WHAT ARE THE IMPLICATIONS OF THE STUDY FINDINGS?
Broadly, participants in the SMART Family and Friends facilitator training felt that the content of the training was useful, and that the program prepared them for the role. After the training, approximately 2 of every 3 participants actually led a SMART Family and Friend program, suggesting that these types of training programs may be useful for disseminating the program. Further, participants noted appreciation for certain elements of the training program, including the general ethos and the structure. However, participants also noted important barriers, such as facilitator experiences or difficulties attending groups, to consider when implementing such groups for family and friends of loved ones.
Such barriers may be critical to address in order to maximize the benefit from such facilitator trainings. Organizational barriers such as a lack of support from executive and managerial levels, in addition to lack of resources and general provider burnout, appeared to be particularly important to address, in addition to group participant socioeconomic factors that may hinder engagement.
BOTTOM LINE
SMART Family and Friends facilitator trainings have the potential to increase access to resources for family and friends of people experiencing addiction. Yet, key barriers exist, including facilitator burden and trouble for family/friends accessing groups, that should be addressed to maximize the impact of these interventions in the community.
- For individuals and families seeking recovery: If you have a loved one experiencing addiction, it is important to know that you are not alone. There are resources, such as SMART Family and Friends, Al-Anon, or Community Reinforcement Approach and Family Training (i.e., CRAFT) that are designed to provide support to you as a family member or friend. These groups may provide additional support for your well-being, skills to manage stress and interpersonal conflict, and, in some cases, may help to facilitate discussions with loved ones about seeking help with their addiction.

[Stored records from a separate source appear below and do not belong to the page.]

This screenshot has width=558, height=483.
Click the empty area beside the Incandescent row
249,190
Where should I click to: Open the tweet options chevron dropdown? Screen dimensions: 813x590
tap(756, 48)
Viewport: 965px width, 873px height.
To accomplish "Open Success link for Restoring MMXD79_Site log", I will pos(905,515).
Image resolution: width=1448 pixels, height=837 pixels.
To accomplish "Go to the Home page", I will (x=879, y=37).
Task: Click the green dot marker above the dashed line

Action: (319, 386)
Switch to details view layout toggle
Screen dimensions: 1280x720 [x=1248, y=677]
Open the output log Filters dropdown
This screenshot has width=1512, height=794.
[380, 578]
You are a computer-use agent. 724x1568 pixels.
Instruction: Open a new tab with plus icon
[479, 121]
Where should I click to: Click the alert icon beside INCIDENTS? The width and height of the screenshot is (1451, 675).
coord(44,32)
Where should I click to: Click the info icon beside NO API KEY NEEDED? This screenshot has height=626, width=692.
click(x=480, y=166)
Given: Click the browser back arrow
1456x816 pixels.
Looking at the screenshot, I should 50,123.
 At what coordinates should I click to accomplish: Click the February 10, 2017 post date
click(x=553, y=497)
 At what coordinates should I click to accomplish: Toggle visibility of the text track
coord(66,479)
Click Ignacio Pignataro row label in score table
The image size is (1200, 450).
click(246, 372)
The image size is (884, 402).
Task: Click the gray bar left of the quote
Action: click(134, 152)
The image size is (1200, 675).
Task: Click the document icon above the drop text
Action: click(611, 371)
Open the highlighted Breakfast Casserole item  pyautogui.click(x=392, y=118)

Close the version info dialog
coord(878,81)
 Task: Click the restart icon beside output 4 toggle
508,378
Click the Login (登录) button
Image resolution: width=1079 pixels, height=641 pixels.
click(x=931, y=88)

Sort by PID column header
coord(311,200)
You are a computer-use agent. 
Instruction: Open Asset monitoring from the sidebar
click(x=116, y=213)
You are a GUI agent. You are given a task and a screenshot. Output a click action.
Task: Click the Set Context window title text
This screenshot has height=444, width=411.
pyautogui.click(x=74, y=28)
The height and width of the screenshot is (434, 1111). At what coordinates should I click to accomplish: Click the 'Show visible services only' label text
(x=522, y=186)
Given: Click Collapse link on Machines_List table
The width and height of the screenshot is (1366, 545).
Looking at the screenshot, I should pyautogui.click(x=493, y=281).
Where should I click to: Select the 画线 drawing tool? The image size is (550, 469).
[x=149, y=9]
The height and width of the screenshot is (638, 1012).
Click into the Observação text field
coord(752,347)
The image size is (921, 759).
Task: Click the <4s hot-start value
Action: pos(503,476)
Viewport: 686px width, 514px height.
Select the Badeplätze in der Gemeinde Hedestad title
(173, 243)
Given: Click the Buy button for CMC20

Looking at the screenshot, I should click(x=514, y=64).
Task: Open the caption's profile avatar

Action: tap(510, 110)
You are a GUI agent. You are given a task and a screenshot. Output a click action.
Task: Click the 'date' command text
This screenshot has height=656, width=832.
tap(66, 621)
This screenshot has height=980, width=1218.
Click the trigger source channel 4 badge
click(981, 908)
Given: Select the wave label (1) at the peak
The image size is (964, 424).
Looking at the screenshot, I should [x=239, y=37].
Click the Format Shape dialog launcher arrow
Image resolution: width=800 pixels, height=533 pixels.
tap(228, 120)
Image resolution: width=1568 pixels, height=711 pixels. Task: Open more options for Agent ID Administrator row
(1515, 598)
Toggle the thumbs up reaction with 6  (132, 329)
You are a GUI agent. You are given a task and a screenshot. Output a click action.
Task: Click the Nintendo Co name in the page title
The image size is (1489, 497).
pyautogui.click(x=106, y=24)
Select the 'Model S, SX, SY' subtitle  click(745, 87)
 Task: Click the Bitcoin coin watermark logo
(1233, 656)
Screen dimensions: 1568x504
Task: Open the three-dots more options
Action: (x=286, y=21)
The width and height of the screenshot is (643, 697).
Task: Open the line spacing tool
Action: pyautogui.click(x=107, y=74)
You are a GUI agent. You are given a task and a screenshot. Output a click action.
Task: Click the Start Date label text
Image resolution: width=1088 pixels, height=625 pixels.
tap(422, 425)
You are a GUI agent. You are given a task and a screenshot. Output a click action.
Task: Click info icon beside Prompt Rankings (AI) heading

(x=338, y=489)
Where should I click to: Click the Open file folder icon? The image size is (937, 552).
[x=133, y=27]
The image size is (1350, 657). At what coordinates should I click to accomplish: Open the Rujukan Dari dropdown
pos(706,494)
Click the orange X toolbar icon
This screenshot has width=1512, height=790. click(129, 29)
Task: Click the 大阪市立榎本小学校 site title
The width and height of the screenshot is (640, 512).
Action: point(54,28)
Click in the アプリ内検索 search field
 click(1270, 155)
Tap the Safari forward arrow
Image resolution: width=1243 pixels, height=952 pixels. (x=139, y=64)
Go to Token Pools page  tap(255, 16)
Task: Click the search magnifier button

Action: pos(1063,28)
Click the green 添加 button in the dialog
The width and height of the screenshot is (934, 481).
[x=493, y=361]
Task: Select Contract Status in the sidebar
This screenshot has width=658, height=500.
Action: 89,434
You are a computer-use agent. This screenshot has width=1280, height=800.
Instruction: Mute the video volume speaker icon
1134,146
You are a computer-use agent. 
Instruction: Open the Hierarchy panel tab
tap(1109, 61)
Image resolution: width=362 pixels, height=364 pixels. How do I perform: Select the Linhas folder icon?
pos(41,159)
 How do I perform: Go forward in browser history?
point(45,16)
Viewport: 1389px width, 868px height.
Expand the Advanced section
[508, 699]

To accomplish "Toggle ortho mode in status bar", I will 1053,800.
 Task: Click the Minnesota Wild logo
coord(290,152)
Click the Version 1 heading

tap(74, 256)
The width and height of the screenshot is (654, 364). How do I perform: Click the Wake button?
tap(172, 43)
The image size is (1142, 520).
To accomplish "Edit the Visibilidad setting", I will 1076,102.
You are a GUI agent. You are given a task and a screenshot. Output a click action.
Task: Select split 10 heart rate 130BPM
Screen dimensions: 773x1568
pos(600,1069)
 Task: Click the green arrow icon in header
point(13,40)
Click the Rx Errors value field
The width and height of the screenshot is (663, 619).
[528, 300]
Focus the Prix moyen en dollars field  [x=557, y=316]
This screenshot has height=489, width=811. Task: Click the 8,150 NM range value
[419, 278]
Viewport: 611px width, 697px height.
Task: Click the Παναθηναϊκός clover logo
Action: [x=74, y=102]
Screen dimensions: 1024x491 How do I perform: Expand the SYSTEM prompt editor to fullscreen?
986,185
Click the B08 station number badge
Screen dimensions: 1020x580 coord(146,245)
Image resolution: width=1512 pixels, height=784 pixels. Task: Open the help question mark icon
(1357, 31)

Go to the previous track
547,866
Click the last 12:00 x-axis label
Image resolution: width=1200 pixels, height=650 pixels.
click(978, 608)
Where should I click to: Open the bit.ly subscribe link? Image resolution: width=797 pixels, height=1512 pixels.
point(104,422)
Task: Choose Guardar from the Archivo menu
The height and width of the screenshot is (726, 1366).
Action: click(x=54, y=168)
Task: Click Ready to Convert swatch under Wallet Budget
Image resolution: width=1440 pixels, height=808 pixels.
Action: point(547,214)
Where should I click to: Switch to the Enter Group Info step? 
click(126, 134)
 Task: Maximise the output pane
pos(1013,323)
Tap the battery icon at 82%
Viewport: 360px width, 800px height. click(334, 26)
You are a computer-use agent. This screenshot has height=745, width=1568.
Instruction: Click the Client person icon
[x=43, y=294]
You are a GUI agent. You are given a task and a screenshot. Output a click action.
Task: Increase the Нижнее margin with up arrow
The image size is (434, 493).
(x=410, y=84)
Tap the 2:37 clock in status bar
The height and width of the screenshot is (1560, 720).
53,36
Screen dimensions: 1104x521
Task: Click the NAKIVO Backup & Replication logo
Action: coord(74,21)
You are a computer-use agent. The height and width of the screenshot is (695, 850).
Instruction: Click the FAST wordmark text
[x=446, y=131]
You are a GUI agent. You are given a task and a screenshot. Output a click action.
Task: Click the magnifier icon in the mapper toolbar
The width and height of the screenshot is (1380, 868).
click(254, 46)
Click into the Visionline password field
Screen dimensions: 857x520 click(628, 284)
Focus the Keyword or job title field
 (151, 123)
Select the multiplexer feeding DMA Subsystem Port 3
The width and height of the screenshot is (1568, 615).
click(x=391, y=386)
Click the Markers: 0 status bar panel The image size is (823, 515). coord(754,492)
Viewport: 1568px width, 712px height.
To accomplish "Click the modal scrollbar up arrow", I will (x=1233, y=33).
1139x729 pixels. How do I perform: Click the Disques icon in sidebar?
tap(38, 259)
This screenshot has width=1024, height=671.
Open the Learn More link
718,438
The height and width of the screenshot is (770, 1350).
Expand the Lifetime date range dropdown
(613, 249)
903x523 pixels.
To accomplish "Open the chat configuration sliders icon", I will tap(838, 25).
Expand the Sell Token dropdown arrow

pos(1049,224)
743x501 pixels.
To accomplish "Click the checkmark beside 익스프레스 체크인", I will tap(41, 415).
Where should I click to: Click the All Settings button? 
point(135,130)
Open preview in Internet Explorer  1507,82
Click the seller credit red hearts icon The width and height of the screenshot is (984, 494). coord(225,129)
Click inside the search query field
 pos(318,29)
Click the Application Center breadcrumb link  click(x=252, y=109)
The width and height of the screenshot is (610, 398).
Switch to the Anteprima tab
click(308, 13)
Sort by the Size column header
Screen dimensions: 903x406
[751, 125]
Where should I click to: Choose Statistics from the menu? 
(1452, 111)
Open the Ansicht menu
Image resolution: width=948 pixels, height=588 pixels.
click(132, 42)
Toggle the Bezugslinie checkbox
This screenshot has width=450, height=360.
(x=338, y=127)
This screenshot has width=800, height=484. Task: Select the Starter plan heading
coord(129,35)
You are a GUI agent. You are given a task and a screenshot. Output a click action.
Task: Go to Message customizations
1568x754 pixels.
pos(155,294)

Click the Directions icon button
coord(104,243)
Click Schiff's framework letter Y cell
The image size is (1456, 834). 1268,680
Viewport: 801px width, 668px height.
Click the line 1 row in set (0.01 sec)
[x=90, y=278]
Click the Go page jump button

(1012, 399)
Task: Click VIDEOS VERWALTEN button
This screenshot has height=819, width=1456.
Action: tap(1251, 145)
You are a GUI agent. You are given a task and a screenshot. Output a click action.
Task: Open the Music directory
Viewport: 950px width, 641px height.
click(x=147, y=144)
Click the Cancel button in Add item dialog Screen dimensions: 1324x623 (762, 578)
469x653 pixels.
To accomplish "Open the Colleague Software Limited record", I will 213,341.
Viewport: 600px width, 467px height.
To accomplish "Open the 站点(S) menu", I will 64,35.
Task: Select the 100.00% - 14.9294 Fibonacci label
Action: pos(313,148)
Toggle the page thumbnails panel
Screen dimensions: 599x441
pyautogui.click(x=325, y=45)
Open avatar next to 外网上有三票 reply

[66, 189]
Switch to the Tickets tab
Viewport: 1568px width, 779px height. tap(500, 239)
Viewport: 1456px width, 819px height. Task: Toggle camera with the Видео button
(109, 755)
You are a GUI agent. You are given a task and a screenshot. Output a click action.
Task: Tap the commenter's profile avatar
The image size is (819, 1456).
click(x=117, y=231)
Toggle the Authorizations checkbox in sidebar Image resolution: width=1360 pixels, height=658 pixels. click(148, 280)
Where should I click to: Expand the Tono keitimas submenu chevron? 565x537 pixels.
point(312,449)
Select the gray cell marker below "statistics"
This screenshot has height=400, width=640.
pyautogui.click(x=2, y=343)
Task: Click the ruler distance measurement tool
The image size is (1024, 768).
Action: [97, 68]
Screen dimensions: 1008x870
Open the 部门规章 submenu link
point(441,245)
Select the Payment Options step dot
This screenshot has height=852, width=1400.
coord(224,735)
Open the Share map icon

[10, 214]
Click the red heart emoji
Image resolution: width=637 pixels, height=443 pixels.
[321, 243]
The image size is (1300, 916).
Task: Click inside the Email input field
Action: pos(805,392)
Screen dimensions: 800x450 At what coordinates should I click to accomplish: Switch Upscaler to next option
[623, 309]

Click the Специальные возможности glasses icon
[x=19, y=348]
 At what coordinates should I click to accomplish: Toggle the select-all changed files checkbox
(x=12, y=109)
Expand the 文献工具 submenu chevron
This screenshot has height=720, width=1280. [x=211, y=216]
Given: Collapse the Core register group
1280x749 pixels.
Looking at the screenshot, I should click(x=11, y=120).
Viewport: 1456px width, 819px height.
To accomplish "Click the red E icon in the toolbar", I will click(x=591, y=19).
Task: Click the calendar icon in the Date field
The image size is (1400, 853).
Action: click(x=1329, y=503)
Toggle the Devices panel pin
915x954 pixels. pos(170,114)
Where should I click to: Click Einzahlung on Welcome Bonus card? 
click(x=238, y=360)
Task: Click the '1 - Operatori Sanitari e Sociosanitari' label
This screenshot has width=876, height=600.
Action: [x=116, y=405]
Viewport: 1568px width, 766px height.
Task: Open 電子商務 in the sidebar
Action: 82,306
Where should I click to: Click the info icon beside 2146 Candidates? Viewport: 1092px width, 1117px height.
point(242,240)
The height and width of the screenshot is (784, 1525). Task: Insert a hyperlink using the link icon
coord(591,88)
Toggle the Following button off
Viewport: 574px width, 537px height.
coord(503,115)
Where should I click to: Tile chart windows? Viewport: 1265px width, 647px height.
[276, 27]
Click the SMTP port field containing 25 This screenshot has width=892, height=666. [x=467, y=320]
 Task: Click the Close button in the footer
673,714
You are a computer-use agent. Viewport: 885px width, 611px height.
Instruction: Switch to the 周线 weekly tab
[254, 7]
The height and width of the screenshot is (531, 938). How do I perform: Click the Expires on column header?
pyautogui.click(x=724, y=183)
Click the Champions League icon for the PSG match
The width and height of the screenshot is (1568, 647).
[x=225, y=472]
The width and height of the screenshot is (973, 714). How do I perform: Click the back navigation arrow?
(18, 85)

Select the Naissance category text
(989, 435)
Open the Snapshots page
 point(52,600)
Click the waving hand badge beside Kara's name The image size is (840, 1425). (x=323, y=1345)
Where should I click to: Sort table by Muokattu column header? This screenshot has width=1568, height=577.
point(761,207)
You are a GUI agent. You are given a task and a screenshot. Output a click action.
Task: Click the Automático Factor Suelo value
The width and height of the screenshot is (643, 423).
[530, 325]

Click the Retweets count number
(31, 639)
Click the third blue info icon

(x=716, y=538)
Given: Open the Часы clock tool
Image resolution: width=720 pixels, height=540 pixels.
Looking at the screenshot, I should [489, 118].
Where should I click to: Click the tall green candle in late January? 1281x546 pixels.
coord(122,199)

- For treatment professionals and treatment systems: Family and friends of people with addiction may experience their own harms related to their loved one’s substance use, warranting focused support. Programs like SMART Family and Friends have a relatively low barrier to entry, yet may provide attendees with the support needed to manage the stress related to their loved one’s substance use. However, it is important to note that barriers do exist like insufficient time and space, which may need to be addressed prior to implementation.
- For scientists: Despite development of potentially helpful interventions such as SMART Family and Friends, little is known about how to effectively use these within community settings. This study provides important qualitative details about such implementation, yet more research exploring different pathways to dissemination may improve uptake of important programs such as these.
- For policy makers: The researchers noted substantive barriers to engaging with the SMART Family and Friends program, including a lack of funding and resources through their own organization, and a lack of childcare and transportation for potential attendees. Subsidies for facilitating such groups may improve dissemination while reducing provider burnout, which may lead to greater improvements in family and friend well-being.
CITATIONS
Beck, A. K., Gray, R. M., Wells, M., Deane, F. P., Larance, B., Hides, L., Manning, V., Baker, A. L., Shakeshaft, A., Dal, E., Argent, A., & Kelly, P. J. (2026). SMART Family and Friends mutual‐help groups: Findings from a mixed‐methods formative implementation evaluation. Drug and Alcohol Review, 45(3). doi: 10.1111/dar.70137.